Tobasco, Goluskin, and Doering [Phys. Lett. A, 382 (2018), pp. 382-386] recently suggested that trajectories of ODE systems that optimize the infinite-time average of a certain observable can be localized using sublevel sets of a function that arise when bounding such averages using socalled auxiliary functions. In this paper we demonstrate that this idea is viable and allows for the computation of extremal unstable periodic orbits (UPOs) for polynomial ODE systems. First, we prove that polynomial optimization is guaranteed to produce auxiliary functions that yield nearsharp bounds on time averages, which is required in order to localize the extremal orbit accurately. Second, we show that points inside the relevant sublevel sets can be computed efficiently through direct nonlinear optimization.

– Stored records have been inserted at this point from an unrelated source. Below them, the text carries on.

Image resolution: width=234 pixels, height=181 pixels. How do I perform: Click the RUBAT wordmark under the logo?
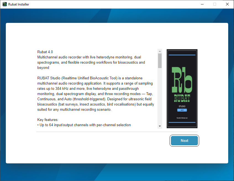click(182, 98)

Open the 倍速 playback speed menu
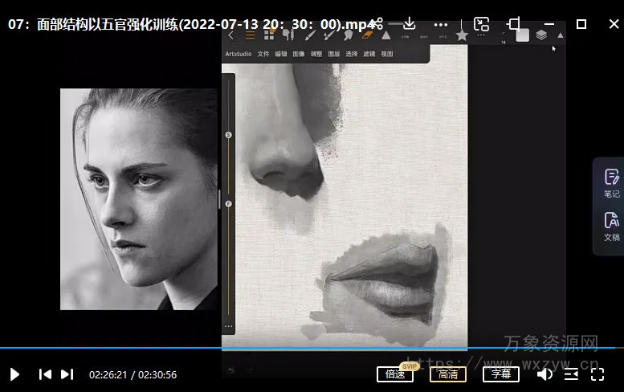point(394,374)
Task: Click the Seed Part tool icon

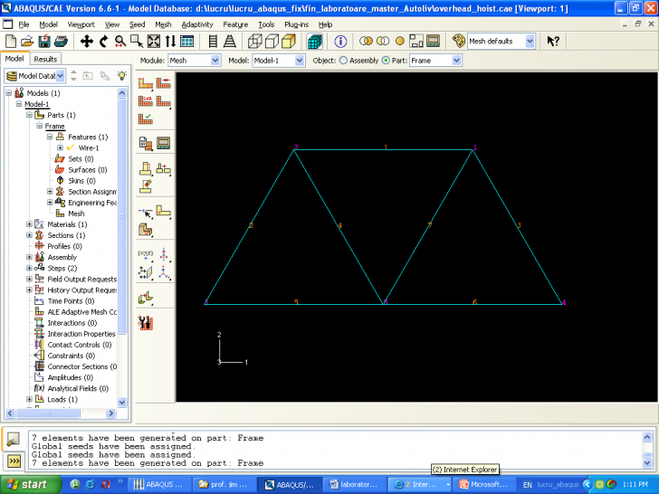Action: [147, 83]
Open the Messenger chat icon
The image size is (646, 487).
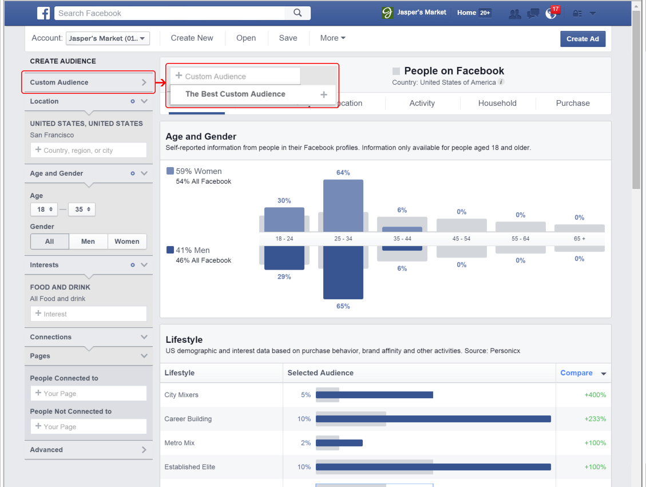click(532, 13)
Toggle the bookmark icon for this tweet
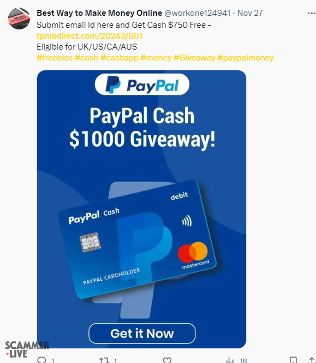This screenshot has height=363, width=316. point(293,360)
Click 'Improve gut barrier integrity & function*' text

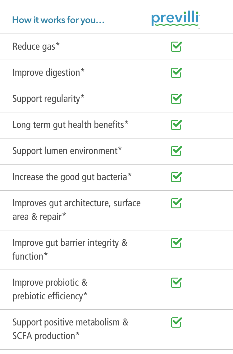click(70, 250)
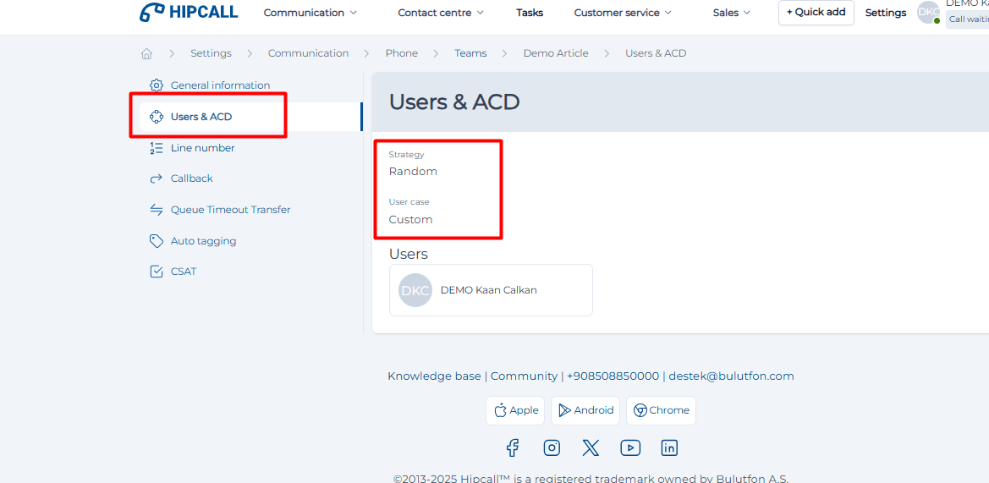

Such points provide good initial conditions for UPO computations. As a proof of concept, we then combine these methods with a single-shooting Newton-Raphson algorithm to study extremal UPOs for a nine-dimensional model of sinusoidally forced shear flow. We discover three previously unknown families of UPOs, one of which simultaneously minimizes the mean energy dissipation rate and maximizes the mean perturbation energy relative to the laminar state for Reynolds numbers approximately between 81.24 and 125.